A torcida sabia a quem agradecer. Uma bandeira foi pendurada no último andar das arquibancadas do Etihad Stadium há algum tempo; talvez uma década. Ela veio muito antes da tríplice coroa, do supertime, da chegada de Pep Guardiola. A memória é traiçoeira, mas ela deve estar lá desde antes da chegada de Sergio Agüero e do primeiro título da nova era, em 2012. Lê-se nela, em inglês e em árabe: “Manchester te agradece, sheik Mansour”.

Os torcedores do Manchester City tampouco agem como vítimas. Ou, melhor dizendo, uma parte dos torcedores age. Logo, escrever qualquer coisa que não seja sobre o maravilhoso estilo do time de Guardiola, a majestade sublime de David Silva e a cintilante habilidade de Kevin de Bruyne requer pele de rinoceronte.

Basta afirmar que talvez o investimento de Abu Dhabi no Manchester City não seja exclusivamente calcado no amor pelo esporte, mas, sim, no desejo de melhorar a reputação de uma nação do Golfo Pérsico com pouca tradição em prezar direitos humanos; é garantido que virá uma explosão altamente concentrada de fúria, ainda que relativamente pequena.

Ao longo do último ano, isso também acontecia quando alguém mencionava as alegações despertadas pelos e-mails vazados no escândalo Football Leaks: neles, o City não apenas driblou as regras financeiras da Uefa, como também enganou os investigadores que se debruçaram sobre suas contas.

A bile brota, tão certa como o sol: acusa-se o jornalismo de estar em “conluio” com um misterioso cartel de clubes, e também com a Uefa, a fim de prejudicar o City. Na semana passada, a retórica só se intensificou, uma vez que a Uefa baniu o City da Champions League por dois anos, não só por quebrar as regras de Fair Play Financeiro, mas também por enganar os fiscais.

O clube, claro, afirma veementemente sua inocência. Promete apelar à Corte Arbitral do Esporte e além, de posse daquilo que chama de prova “irrefutável” de que nada de errado foi feito. Os torcedores acreditam nisso, sem questionar. Para eles, tudo se resume a uma caça às bruxas.

E deixam essa opinião clara aos jornalistas nas redes sociais ? na maioria das vezes em forma de ataques inofensivos, embora preocupantes às vezes ? e à Uefa, agora tida como inimiga do City, na vida real.

*Linhas fornecidas:*
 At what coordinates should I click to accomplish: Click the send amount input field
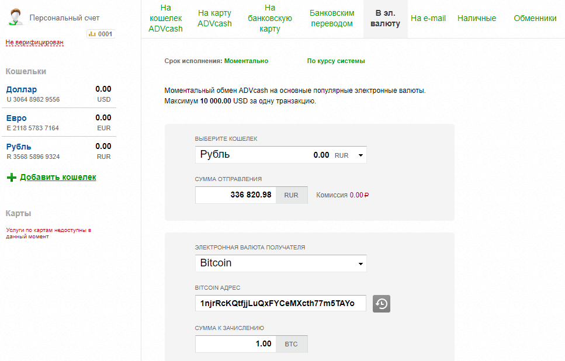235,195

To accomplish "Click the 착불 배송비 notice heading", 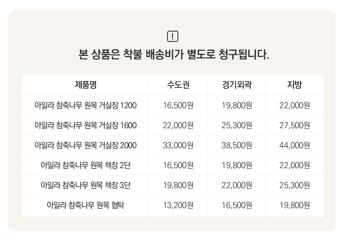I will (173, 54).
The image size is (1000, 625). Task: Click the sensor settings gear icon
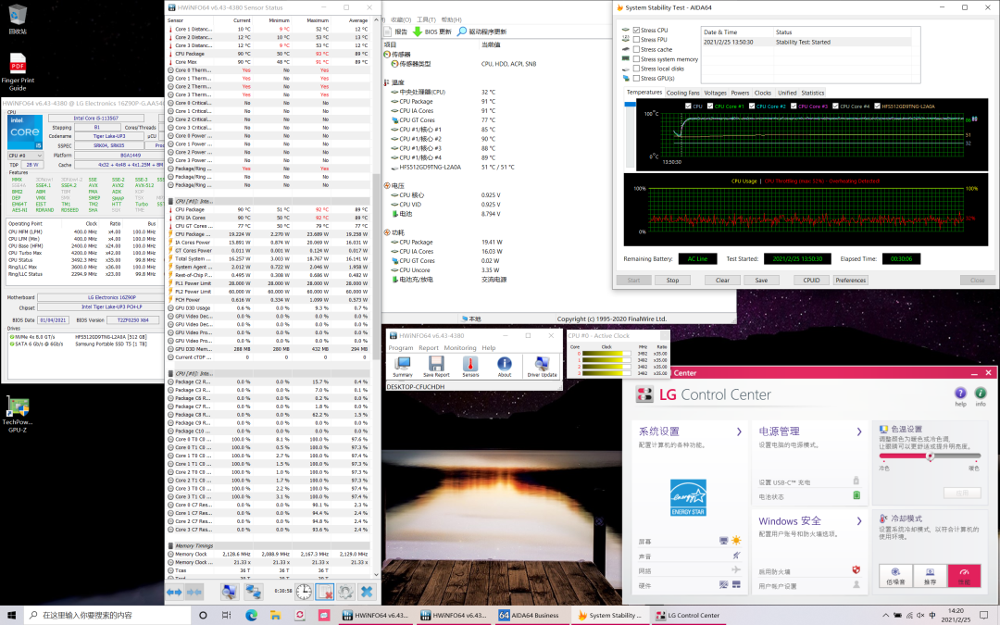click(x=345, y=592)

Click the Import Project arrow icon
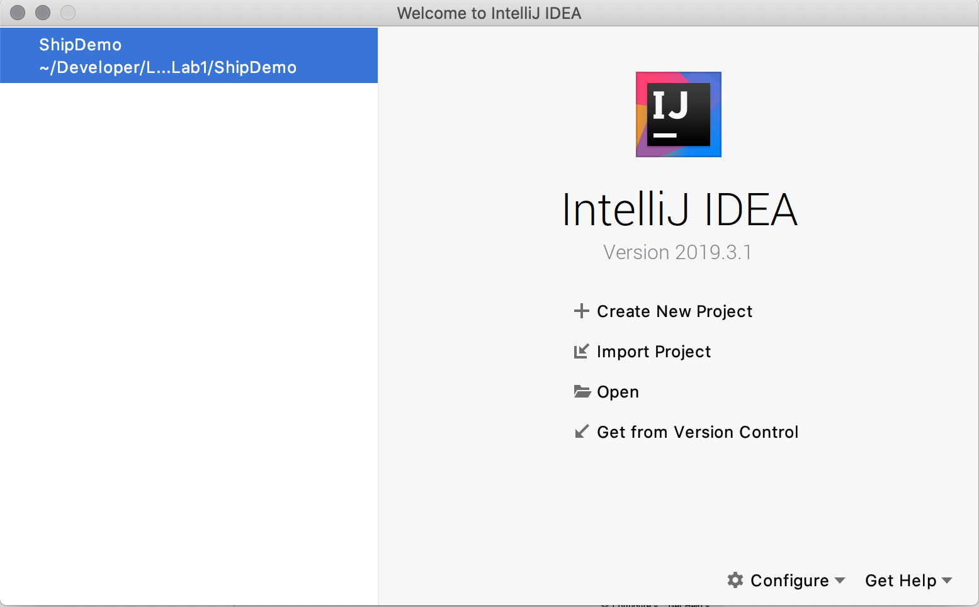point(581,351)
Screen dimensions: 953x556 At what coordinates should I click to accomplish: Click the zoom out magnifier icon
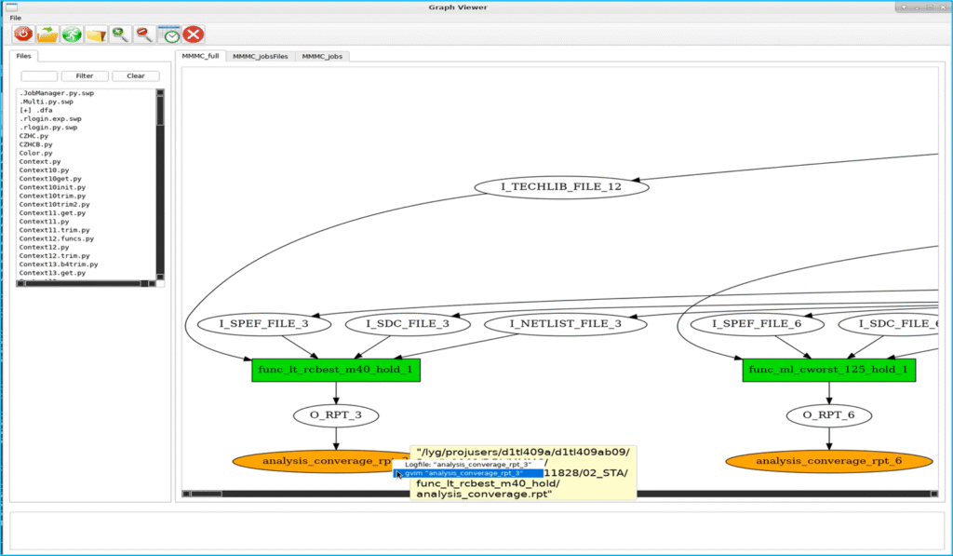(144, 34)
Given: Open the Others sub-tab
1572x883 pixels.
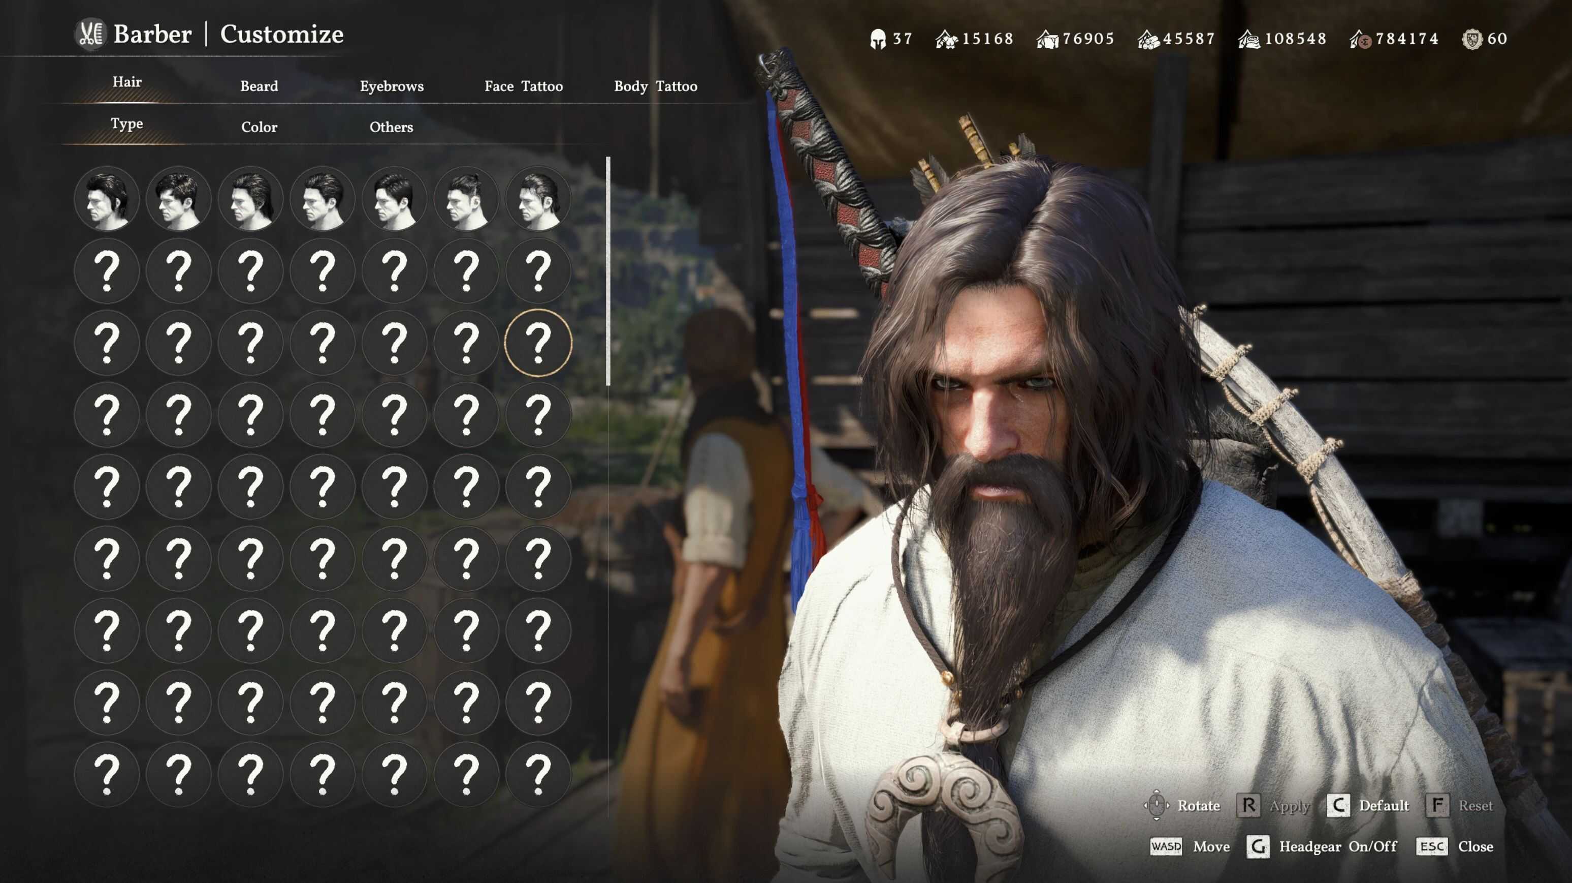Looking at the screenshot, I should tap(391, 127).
==
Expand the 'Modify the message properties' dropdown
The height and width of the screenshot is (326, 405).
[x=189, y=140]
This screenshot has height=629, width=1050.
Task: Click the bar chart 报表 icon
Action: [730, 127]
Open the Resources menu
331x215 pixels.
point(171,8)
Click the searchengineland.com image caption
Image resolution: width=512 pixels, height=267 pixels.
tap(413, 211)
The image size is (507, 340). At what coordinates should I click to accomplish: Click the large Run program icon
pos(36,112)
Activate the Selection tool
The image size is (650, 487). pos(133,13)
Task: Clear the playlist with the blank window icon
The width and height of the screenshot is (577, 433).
---
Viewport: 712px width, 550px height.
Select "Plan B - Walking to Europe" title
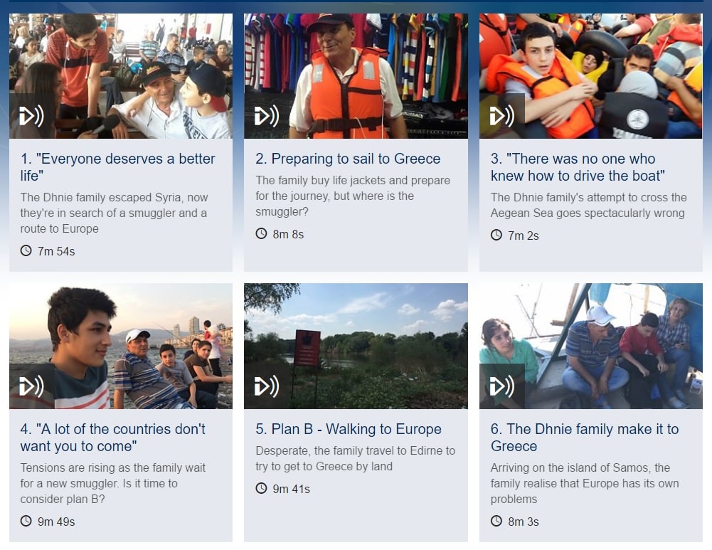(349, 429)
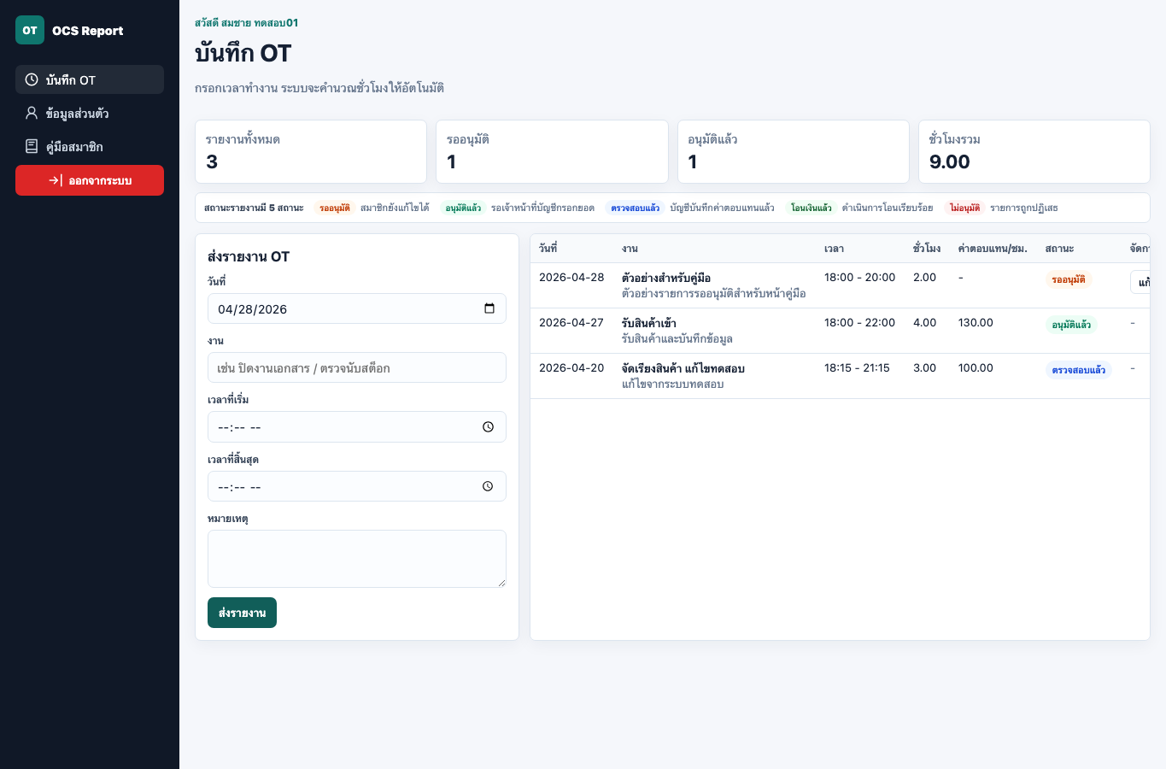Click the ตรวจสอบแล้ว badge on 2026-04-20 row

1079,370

*Tarefas:*
**a.** No texto sobre o Manchester City, por quanto tempo a Uefa baniu o clube da Champions League?
**b.** Prossiga o texto sobre o Manchester City a partir do ponto em que ele termina.
As linhas não vêm da mesma fonte que o texto.

*Respostas do exercício:*
**a.** Por dois anos.

**b.**
Os torcedores do City já zombam do hino da Champions League há tempos por conta do que consideram uma vingança contra o clube; durante a partida contra o West Ham na última quarta, alguns cartazes chamavam a organização de “máfia”. Planejam-se protestos no futuro, quando o Real Madrid visitar Manchester em algumas semanas.

Fúria e irritação não são o que se espera de vítimas, e é exatamente isso que os torcedores do City são neste momento.

Torcer por um time não é ? embora muitos infiéis creiam nisso ? uma escolha de consumo. Trata-se de parte integrante de como compomos nossa identidade. Frequentemente, de uma grande parte dela. Há paralelos, de acordo com alguns estudos, com a maneira como vemos nosso gênero, nossa sexualidade, nossa etnia ? mesmo que, devemos ressaltar, não seja tão importante quanto esses traços.

Torcer, enfim, pode não ser parte integrante de quem somos, mas é parte integrante de como nos vemos. O sucesso e o fracasso de um time é visto como autorrelevante, conforme explica Daniel Wann, um professor de psicologia da Universidade Estadual de Murray, no Kentucky.

Imagine então ouvir que o mais glorioso período da história de seu time ? justamente aquilo com que você sonhou por anos e anos ? foi ilegítimo (de acordo com um regulamento que você não entende totalmente e que parece feito sob medida para sabotar suas ambições) e que, além disso, o simples ato de celebrar essas taças é uma prova de sua bússola moral distorcida.

Torcedores sempre vão defender seus clubes contra qualquer coisa; o problema é que a palavra “clube” é dificílima de descrever. Não se trata, claro, de seu proprietário: isso são só os negócios. Não se trata dos jogadores e do técnico: isso é o time. O clube é algo além disso: é uma memória compartilhada, um escudo, as cores, o espírito, tudo isso passado de pai para filho.

Esses significados são frequentemente confusos e embaralhados, o que deixa os torcedores na curiosa posição de defender um magnata, ou uma empresa, ou neste caso, um Estado, porque a manutenção da reputação deles parece significar algo para o bom nome da instituição. Este é o preço que a torcida do Manchester City está pagando por seus sonhos terem se tornado realidade: eles têm de ver seu clube deixar de ser um time esportivo para se tornar moeda num jogo de potências geopolíticas. Algo que, certamente, eles não pediram para ter.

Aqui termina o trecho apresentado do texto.